● **WORK ORDER**: The records that follow must be repeated exactly, minus the images.

Segment Start: PROVIDED ENTRIES

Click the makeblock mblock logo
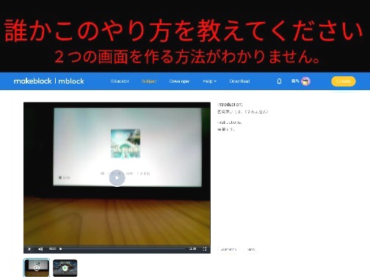Screen dimensions: 370x277 click(49, 81)
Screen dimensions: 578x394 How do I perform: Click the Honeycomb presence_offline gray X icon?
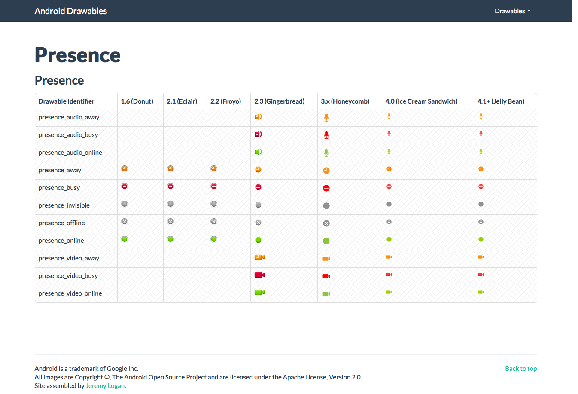[326, 223]
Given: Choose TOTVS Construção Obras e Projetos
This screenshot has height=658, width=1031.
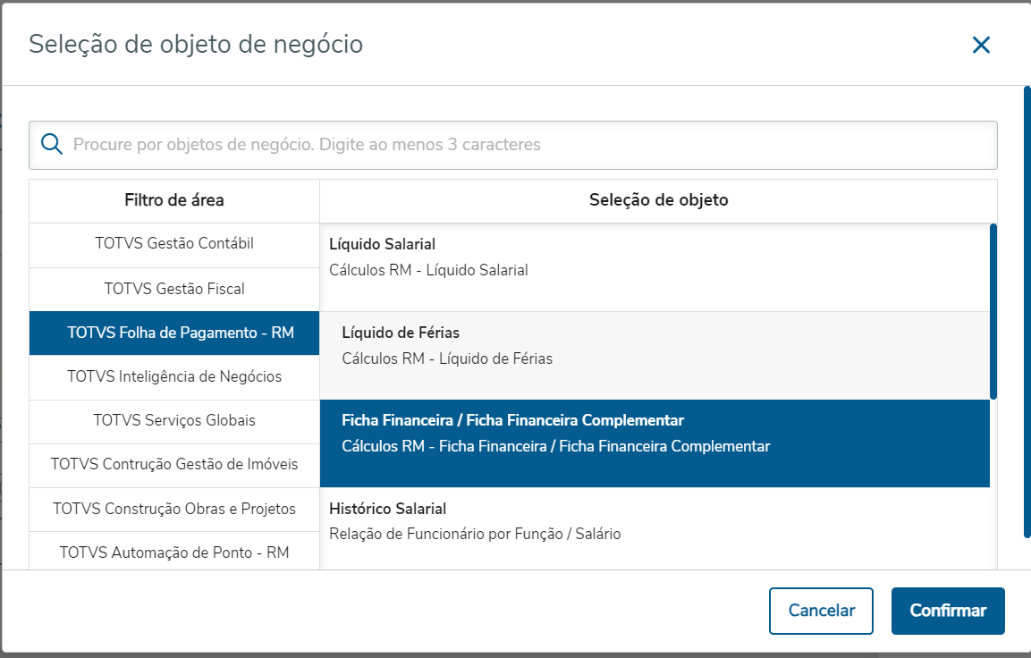Looking at the screenshot, I should (x=174, y=509).
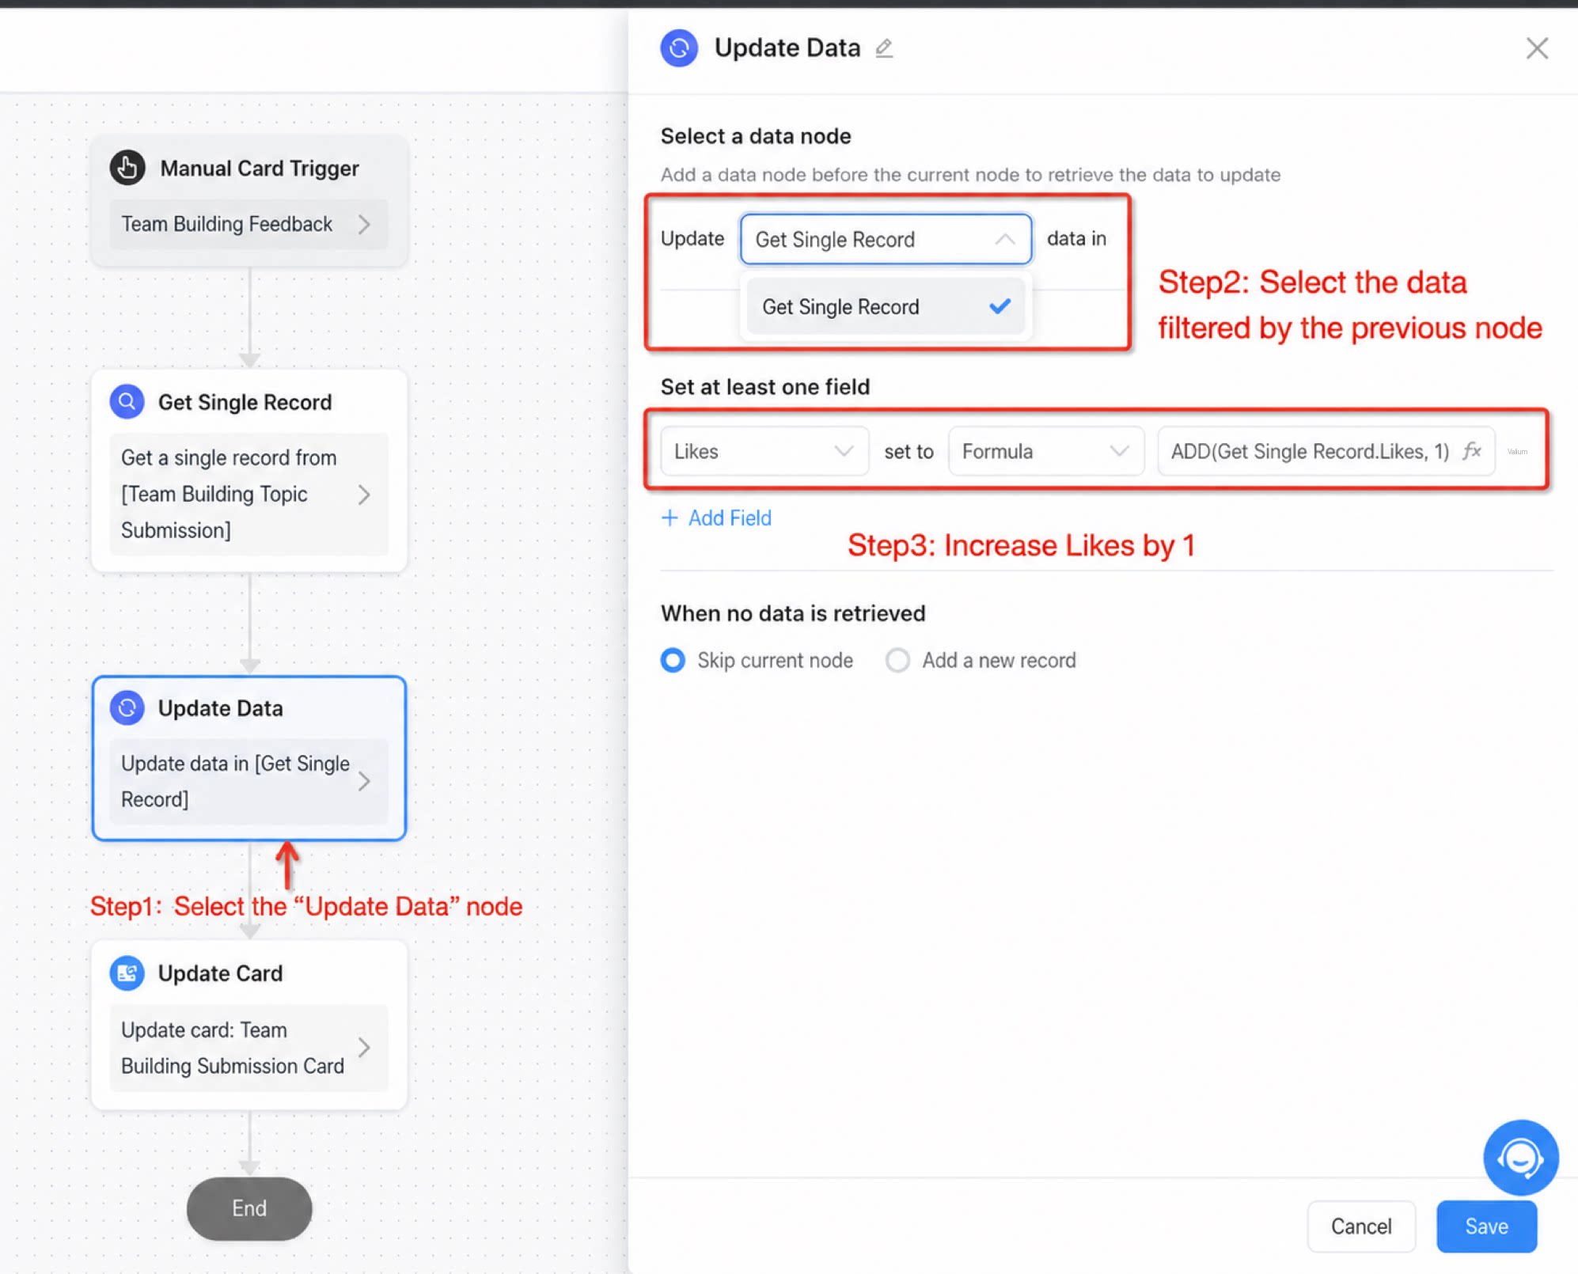Choose Get Single Record from the dropdown list
1578x1274 pixels.
(886, 307)
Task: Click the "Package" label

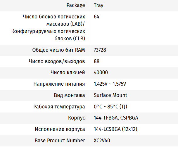Action: (76, 5)
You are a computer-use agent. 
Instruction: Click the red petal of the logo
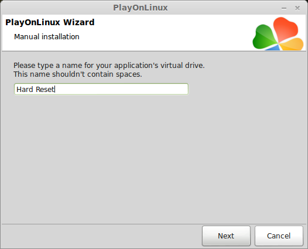285,29
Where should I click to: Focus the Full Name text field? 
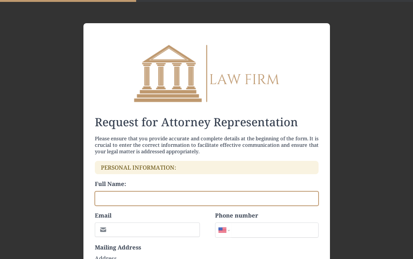pos(206,199)
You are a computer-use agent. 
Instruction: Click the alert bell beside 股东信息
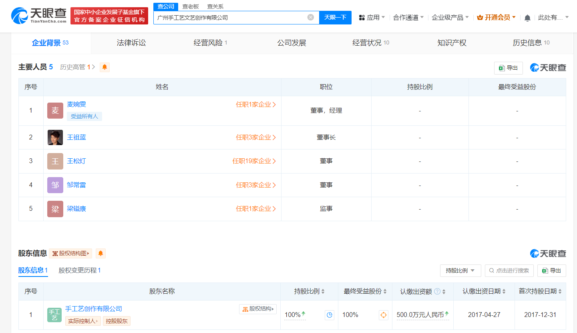pyautogui.click(x=101, y=253)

Segment End: PROVIDED ENTRIES

● **RESPONSE**:
Click the makeblock mblock logo
Screen dimensions: 370x277 click(49, 81)
Screen dimensions: 578x394 How do I perform: Click the Honeycomb presence_offline gray X icon?
[326, 223]
Given: Choose TOTVS Construção Obras e Projetos
This screenshot has height=658, width=1031.
Looking at the screenshot, I should (x=174, y=509).
Choose Get Single Record from the dropdown list
1578x1274 pixels.
(886, 307)
Task: Click the "Package" label

Action: (76, 5)
You are a computer-use agent. 
Instruction: Click the red petal of the logo
285,29
Where should I click to: Focus the Full Name text field? 
pos(206,199)
You are a computer-use agent. 
Instruction: Click the alert bell beside 股东信息
pyautogui.click(x=101, y=253)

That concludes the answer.